=== WHAT IS EXPECTED ===
Beginning at the line that contains "Task: Click the green bullet beside 规则类型", reproduce the entries below exactly, ending with the line that contains "Given: Open the Regulatory Certification link". Omit each picture.

(Stored records)

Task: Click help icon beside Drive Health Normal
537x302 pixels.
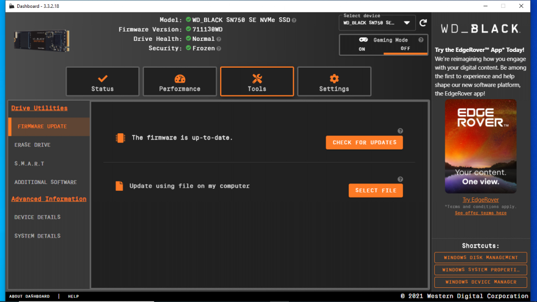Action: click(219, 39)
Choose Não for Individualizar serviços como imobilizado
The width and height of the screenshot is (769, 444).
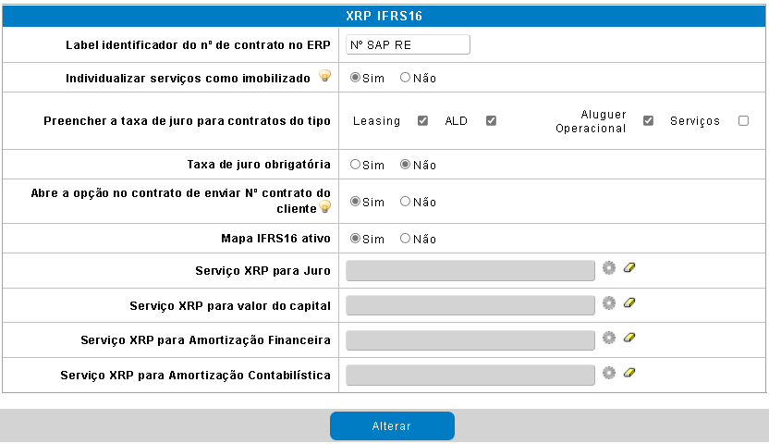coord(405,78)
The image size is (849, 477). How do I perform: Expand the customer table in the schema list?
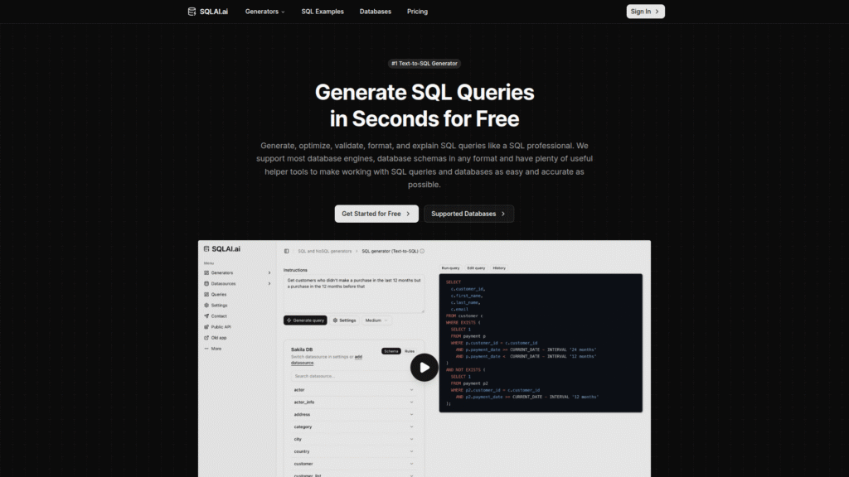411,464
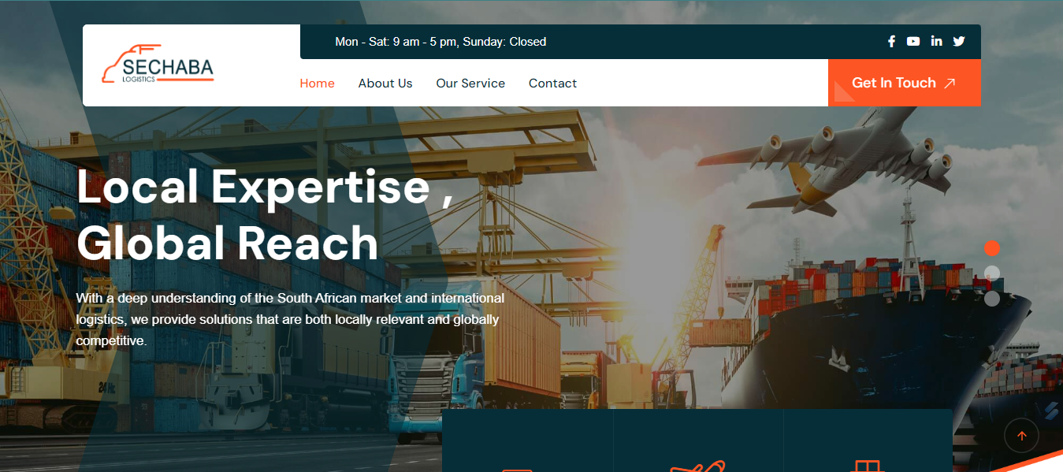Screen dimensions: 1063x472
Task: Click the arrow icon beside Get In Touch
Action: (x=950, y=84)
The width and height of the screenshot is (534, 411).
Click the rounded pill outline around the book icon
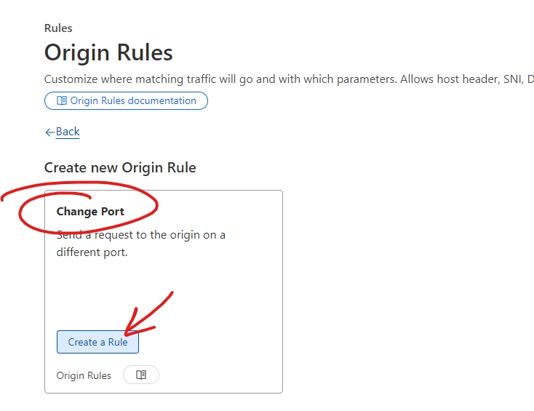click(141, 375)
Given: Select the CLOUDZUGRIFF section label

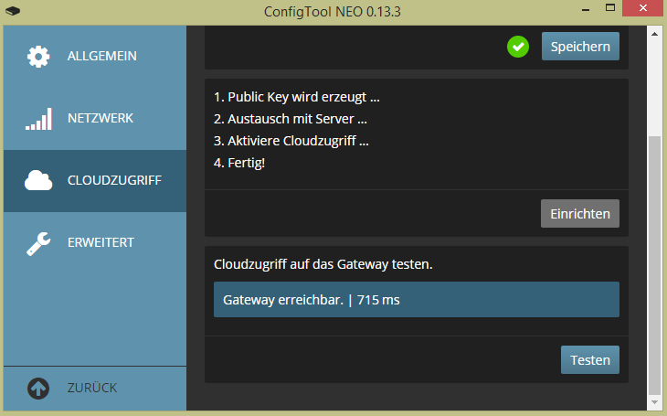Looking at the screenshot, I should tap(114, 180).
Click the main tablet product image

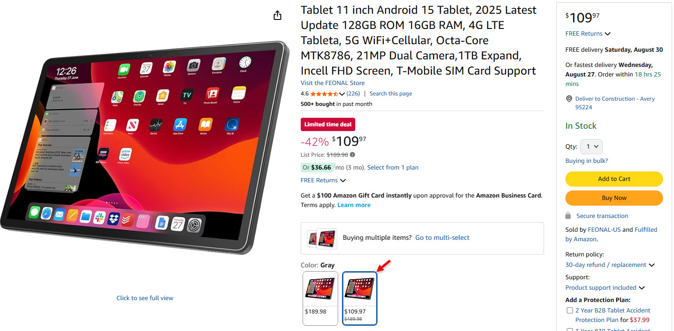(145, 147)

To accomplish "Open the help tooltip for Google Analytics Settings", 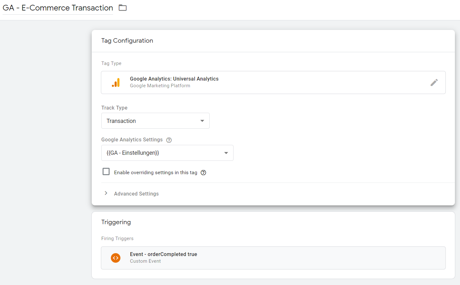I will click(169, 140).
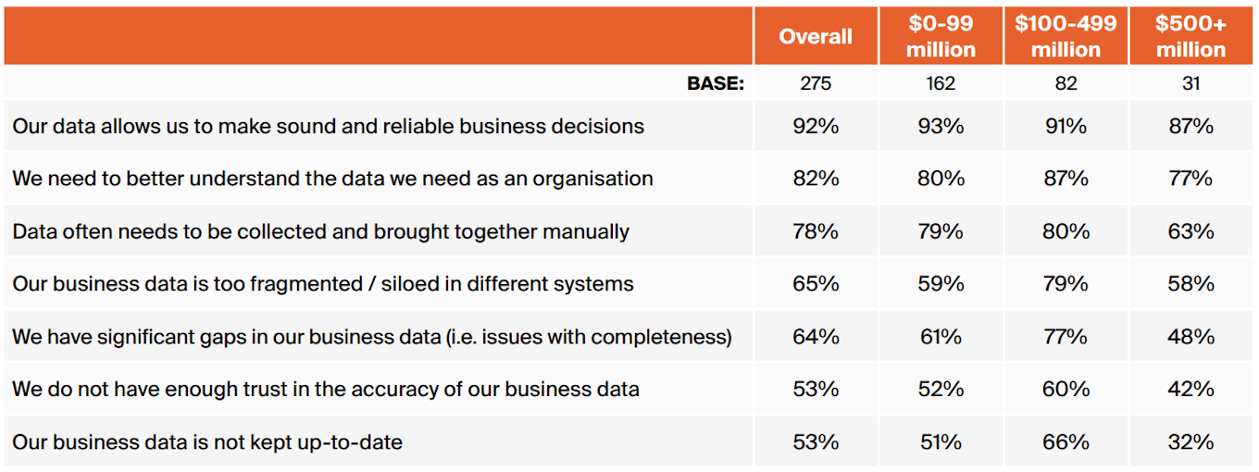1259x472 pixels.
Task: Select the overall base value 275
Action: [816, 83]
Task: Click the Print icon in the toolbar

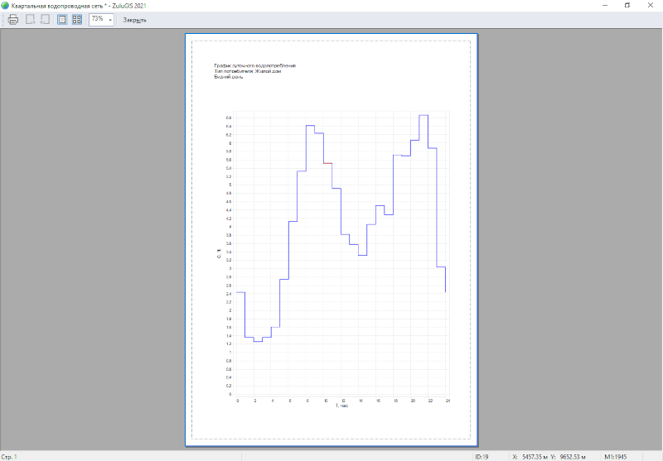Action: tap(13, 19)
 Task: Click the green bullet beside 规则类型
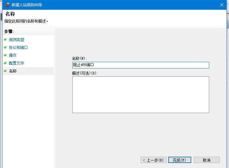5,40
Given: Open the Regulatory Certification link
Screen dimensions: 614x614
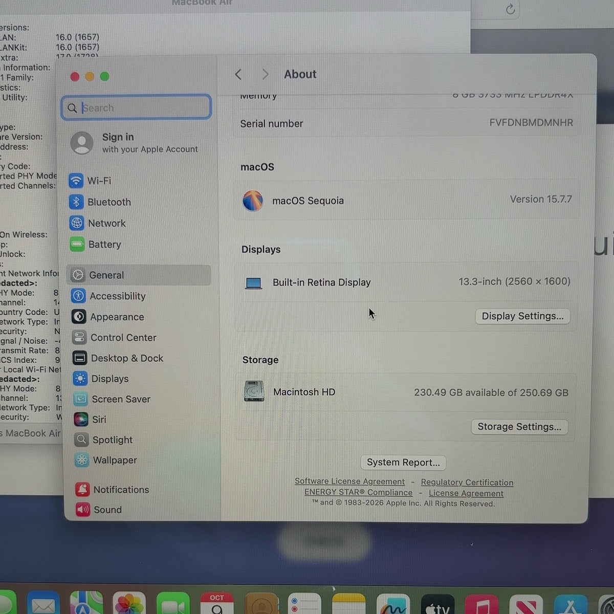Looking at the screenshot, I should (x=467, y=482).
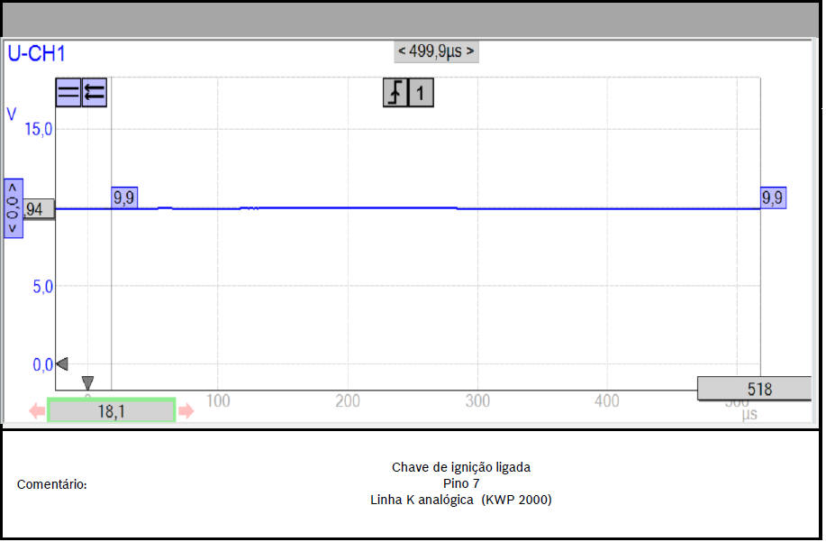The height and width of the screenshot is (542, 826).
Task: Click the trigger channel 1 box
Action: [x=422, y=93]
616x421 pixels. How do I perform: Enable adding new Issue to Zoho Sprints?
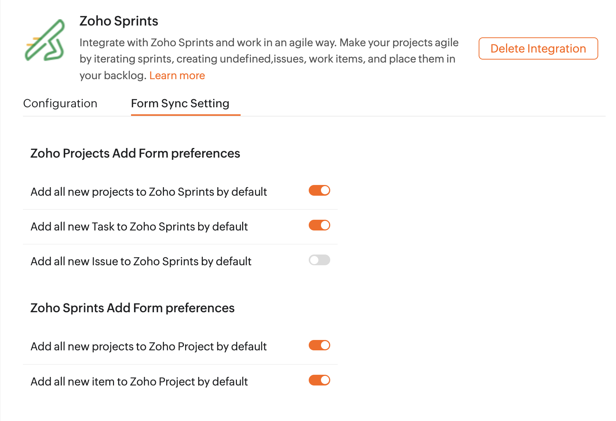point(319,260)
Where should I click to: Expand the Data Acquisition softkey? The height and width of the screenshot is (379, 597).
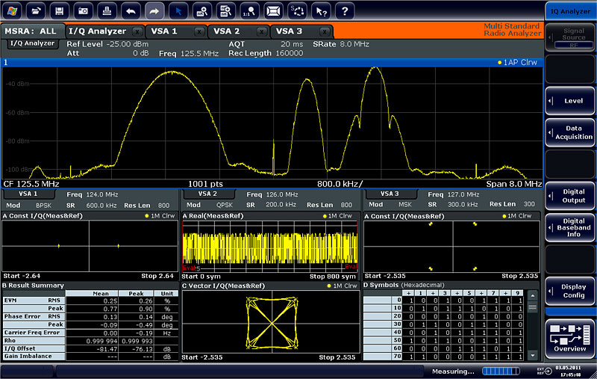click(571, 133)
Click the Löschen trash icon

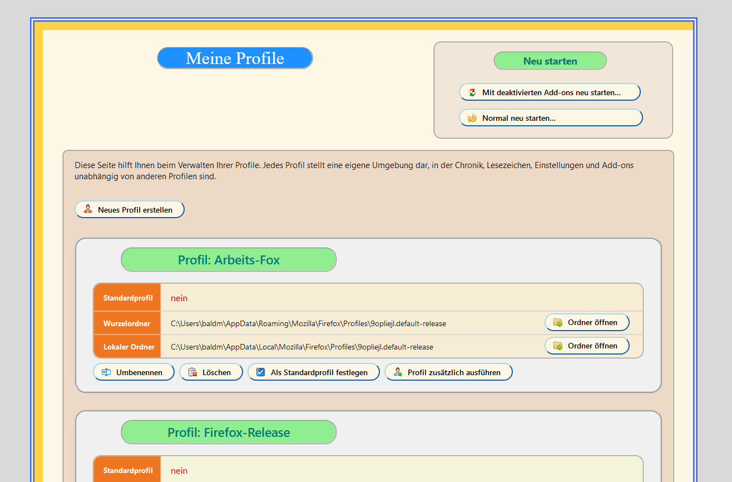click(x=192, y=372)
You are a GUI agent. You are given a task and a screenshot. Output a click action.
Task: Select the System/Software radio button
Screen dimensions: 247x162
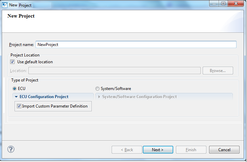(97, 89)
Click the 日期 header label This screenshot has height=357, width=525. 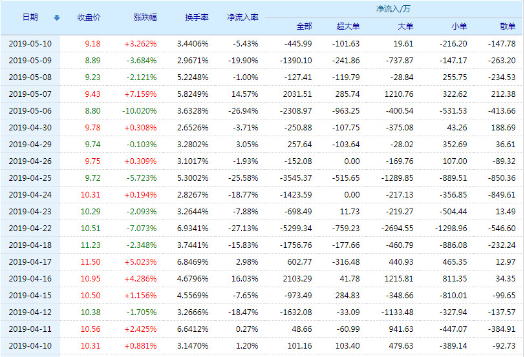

=== YOUR RESPONSE ===
 Task: Click the green bullet beside 规则类型
5,40
Given: Open the Regulatory Certification link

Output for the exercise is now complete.